Action item: I need every line that includes the word "computer" copied from the material.

◆ ◆ ◆ ◆

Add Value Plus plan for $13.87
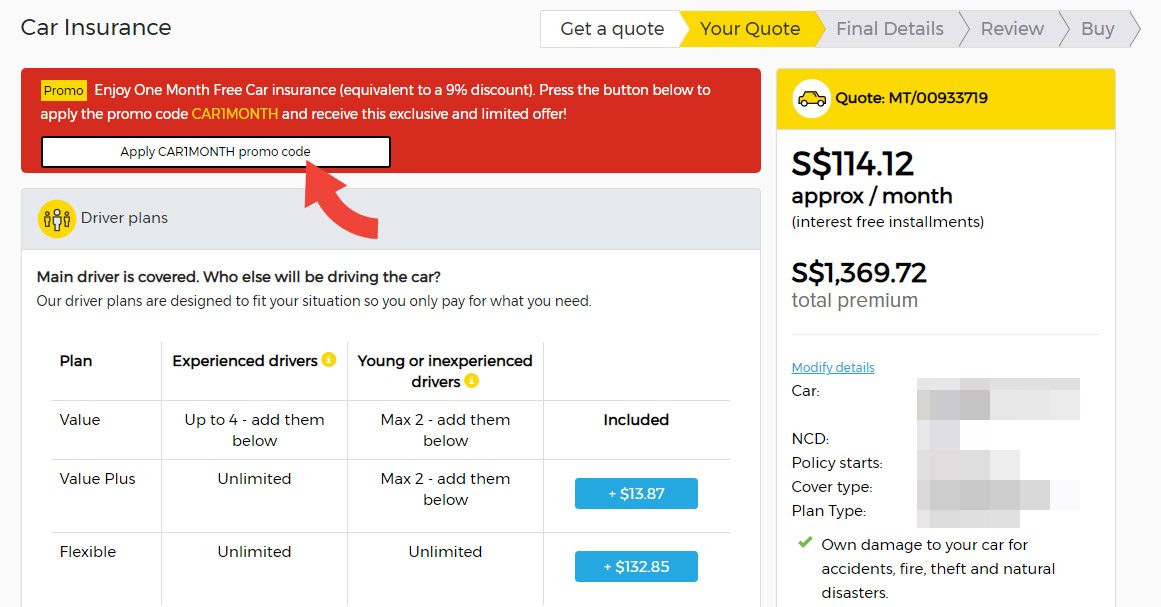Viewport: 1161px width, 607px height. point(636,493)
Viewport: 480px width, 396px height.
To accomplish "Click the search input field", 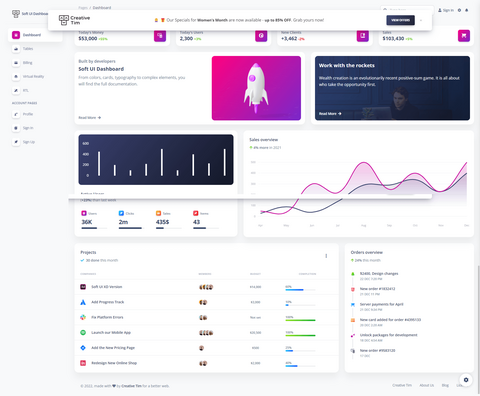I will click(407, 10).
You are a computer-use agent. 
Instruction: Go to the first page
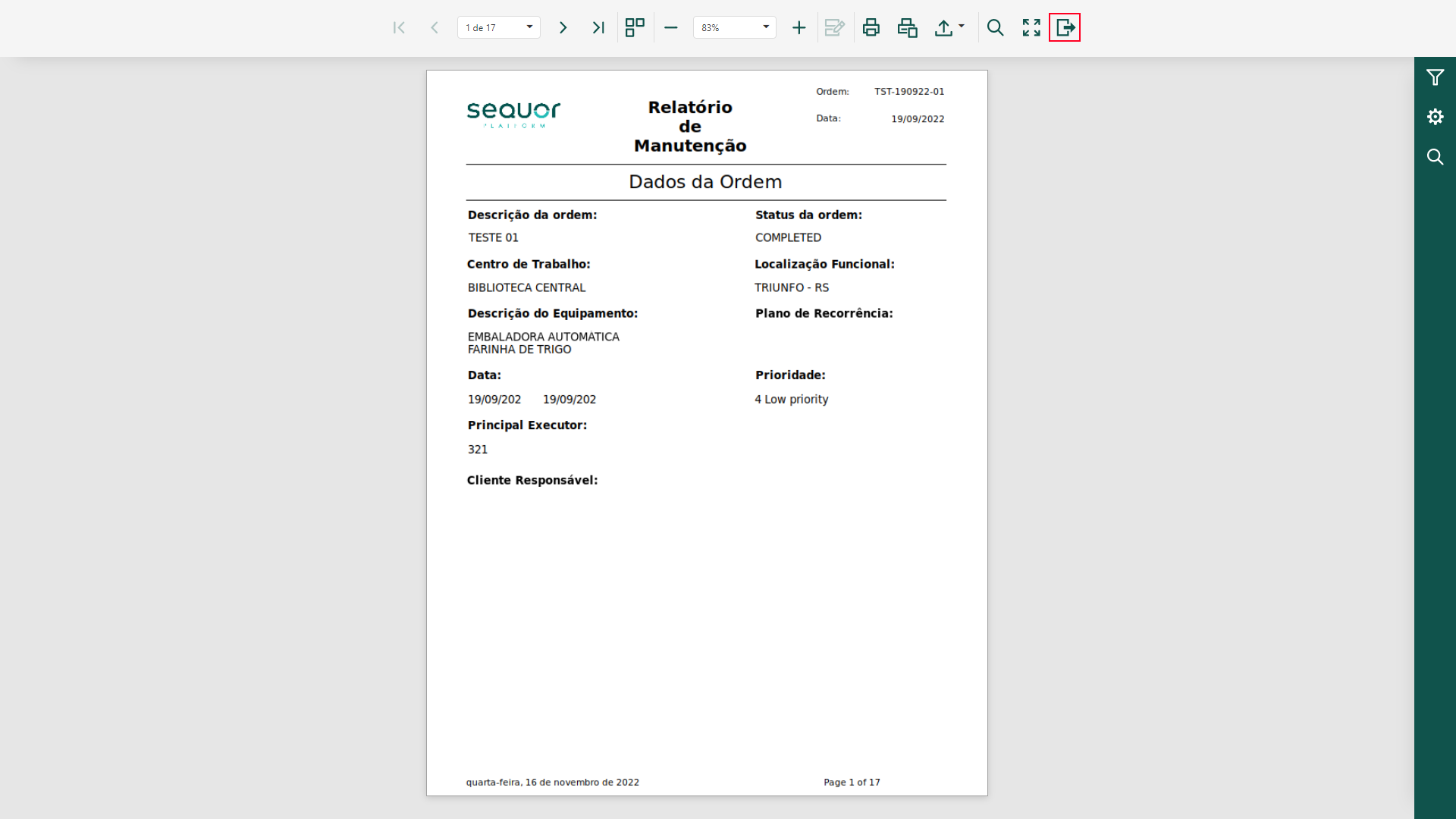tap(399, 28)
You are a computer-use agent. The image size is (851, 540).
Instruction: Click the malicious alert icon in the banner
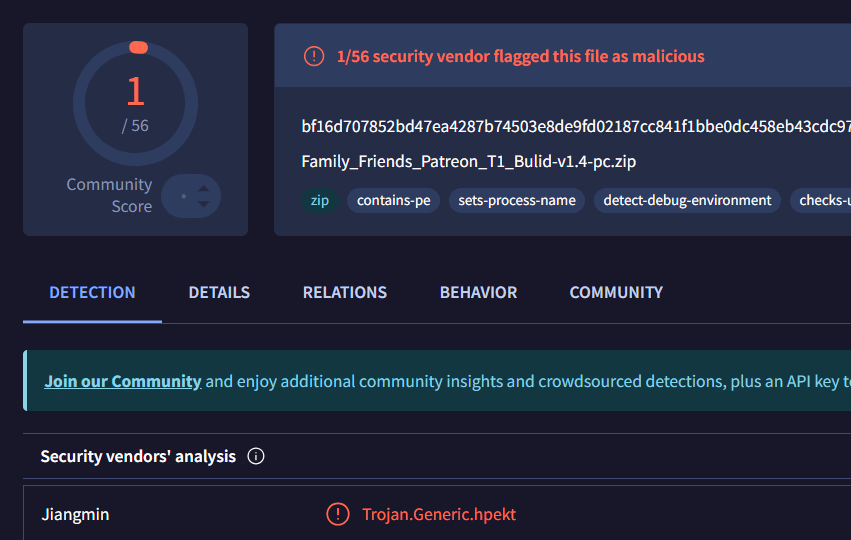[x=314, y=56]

◆ ◆ ◆ ◆

Exercise result:
You are a computer-use agent. 
You are a computer-use agent. The image size is (851, 540).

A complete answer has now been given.